- Directive:
In the records below, copy out verbatim every line from the one containing "Find the location of a particular element. The height" to the one containing "nest is located at coordinates (41, 672).", both of those lines included.

- Dataset excerpts:
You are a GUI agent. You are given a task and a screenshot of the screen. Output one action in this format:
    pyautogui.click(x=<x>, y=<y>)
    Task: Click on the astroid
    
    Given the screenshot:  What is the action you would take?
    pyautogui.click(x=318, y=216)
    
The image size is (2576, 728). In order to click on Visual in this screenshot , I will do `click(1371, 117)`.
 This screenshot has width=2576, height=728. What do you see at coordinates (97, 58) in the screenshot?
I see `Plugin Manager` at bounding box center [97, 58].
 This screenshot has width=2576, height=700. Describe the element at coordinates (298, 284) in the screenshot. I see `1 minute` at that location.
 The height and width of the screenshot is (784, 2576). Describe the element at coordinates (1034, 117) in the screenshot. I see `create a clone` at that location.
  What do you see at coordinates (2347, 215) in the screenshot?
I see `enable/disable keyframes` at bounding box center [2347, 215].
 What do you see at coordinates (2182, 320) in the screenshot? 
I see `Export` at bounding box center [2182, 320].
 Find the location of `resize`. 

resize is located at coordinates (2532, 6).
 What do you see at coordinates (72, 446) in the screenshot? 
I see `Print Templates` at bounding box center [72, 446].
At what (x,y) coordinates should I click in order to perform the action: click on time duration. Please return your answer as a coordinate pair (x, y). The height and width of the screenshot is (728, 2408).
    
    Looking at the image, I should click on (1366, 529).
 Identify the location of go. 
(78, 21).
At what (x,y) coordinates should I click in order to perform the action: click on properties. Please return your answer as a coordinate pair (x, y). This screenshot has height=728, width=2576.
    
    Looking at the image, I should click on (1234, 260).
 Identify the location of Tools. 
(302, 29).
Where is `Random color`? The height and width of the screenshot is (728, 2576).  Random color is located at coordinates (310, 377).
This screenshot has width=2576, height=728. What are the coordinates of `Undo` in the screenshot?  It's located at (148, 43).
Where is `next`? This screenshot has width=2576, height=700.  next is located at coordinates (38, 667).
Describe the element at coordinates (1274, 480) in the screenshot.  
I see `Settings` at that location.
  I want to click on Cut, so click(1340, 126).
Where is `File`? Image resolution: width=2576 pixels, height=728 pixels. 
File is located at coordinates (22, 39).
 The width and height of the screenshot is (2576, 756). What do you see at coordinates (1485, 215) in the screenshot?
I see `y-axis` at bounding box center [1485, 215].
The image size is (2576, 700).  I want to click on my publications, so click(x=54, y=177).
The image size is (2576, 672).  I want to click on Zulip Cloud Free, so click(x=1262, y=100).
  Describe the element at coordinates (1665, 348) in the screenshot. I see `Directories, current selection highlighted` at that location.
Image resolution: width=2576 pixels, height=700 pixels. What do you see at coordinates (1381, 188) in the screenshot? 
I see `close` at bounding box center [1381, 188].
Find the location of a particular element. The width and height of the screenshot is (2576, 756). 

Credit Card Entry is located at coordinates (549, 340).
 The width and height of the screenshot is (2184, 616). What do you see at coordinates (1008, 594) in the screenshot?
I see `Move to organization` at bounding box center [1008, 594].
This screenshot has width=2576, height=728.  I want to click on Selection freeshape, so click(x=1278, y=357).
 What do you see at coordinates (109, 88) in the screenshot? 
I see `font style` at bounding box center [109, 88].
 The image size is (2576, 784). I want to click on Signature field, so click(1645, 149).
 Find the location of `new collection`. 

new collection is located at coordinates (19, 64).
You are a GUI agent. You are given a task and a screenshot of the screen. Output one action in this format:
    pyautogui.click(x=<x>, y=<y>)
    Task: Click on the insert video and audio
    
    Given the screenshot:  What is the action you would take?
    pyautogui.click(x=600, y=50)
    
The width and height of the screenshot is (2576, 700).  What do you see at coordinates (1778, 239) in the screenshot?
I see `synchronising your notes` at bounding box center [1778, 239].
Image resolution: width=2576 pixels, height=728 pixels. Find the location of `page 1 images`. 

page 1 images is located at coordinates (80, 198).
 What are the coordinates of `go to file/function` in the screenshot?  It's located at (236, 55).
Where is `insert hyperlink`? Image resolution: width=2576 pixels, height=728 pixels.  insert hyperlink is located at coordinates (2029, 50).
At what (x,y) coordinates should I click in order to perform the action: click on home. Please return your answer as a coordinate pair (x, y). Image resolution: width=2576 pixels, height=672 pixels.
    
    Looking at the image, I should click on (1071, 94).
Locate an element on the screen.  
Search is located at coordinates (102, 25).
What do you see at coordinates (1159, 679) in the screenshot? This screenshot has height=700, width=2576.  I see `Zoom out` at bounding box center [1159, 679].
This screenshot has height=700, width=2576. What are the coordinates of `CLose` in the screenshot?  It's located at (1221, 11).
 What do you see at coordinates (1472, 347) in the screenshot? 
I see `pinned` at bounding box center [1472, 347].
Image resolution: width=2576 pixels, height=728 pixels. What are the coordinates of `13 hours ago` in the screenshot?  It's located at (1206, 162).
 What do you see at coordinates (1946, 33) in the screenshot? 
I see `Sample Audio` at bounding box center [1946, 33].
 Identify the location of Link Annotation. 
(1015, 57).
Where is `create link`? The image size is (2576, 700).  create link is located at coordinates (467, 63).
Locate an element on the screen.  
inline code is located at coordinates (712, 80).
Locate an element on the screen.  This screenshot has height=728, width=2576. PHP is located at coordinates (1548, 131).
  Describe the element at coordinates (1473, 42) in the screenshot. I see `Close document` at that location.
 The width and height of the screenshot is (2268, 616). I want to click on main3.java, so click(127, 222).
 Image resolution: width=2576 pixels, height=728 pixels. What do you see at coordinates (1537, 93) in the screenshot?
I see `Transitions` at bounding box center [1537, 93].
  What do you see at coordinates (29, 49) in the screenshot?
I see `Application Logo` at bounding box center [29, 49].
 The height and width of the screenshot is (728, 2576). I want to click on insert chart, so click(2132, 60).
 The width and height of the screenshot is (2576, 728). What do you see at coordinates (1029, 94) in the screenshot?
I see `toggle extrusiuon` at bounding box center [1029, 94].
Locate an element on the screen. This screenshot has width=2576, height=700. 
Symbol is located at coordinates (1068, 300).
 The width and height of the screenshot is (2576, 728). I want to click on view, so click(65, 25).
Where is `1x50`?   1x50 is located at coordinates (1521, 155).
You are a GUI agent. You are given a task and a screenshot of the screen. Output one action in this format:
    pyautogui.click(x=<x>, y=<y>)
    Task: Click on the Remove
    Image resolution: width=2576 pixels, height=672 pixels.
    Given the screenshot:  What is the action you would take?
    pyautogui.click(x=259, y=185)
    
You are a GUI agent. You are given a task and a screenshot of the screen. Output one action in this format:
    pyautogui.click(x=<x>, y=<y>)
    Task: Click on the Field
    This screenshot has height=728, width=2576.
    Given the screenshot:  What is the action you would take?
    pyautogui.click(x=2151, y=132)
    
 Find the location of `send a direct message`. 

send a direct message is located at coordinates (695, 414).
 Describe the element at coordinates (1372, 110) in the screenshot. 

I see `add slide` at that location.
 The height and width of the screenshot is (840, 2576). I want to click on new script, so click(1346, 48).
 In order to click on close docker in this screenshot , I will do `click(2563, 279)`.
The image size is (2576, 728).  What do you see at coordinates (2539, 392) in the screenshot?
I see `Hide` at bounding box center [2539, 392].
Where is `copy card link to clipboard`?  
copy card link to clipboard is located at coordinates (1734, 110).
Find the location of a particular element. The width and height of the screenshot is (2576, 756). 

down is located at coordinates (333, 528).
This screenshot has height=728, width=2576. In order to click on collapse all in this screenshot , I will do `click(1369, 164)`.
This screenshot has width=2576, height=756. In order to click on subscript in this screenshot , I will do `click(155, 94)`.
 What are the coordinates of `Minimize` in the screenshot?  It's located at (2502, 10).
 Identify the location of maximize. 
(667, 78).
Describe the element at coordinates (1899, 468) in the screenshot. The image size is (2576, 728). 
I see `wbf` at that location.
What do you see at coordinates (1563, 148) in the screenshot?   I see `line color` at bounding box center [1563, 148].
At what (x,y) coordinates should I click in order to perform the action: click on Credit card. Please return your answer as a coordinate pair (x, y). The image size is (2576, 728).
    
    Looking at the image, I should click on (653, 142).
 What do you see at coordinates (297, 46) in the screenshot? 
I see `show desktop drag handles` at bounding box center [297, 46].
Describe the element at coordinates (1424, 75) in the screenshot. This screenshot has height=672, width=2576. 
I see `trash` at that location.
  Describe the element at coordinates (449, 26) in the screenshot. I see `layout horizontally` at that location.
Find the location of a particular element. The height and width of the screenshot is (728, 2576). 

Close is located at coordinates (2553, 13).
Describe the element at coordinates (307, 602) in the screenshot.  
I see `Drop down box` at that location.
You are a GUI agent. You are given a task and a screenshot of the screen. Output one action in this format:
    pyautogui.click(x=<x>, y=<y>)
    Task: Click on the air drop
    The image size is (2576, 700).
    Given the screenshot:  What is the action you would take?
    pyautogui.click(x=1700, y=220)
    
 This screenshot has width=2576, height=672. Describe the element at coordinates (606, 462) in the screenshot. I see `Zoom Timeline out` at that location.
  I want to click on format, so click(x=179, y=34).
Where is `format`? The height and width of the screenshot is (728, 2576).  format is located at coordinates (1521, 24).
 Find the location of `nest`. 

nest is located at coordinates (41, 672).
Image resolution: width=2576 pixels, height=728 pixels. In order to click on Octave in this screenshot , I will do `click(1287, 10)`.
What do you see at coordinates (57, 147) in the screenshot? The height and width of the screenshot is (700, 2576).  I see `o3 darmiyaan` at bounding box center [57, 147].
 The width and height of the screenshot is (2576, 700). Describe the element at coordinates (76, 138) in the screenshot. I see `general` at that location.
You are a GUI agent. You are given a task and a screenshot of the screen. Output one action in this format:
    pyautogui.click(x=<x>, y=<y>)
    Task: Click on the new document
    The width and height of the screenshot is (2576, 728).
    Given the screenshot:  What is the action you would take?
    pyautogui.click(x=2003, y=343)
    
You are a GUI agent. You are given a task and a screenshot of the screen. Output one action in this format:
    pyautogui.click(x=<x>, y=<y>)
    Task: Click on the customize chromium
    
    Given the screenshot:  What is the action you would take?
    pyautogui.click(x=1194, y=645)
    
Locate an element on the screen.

- Solution to this task:
Find the location of a particular element. The height and width of the screenshot is (728, 2576). 

Close is located at coordinates (2553, 13).
Describe the element at coordinates (307, 602) in the screenshot.  
I see `Drop down box` at that location.
You are a GUI agent. You are given a task and a screenshot of the screen. Output one action in this format:
    pyautogui.click(x=<x>, y=<y>)
    Task: Click on the air drop
    The image size is (2576, 700).
    Given the screenshot:  What is the action you would take?
    pyautogui.click(x=1700, y=220)
    
 This screenshot has width=2576, height=672. Describe the element at coordinates (606, 462) in the screenshot. I see `Zoom Timeline out` at that location.
  I want to click on format, so click(x=179, y=34).
Where is `format`? The height and width of the screenshot is (728, 2576).  format is located at coordinates (1521, 24).
 Find the location of `nest`. 

nest is located at coordinates (41, 672).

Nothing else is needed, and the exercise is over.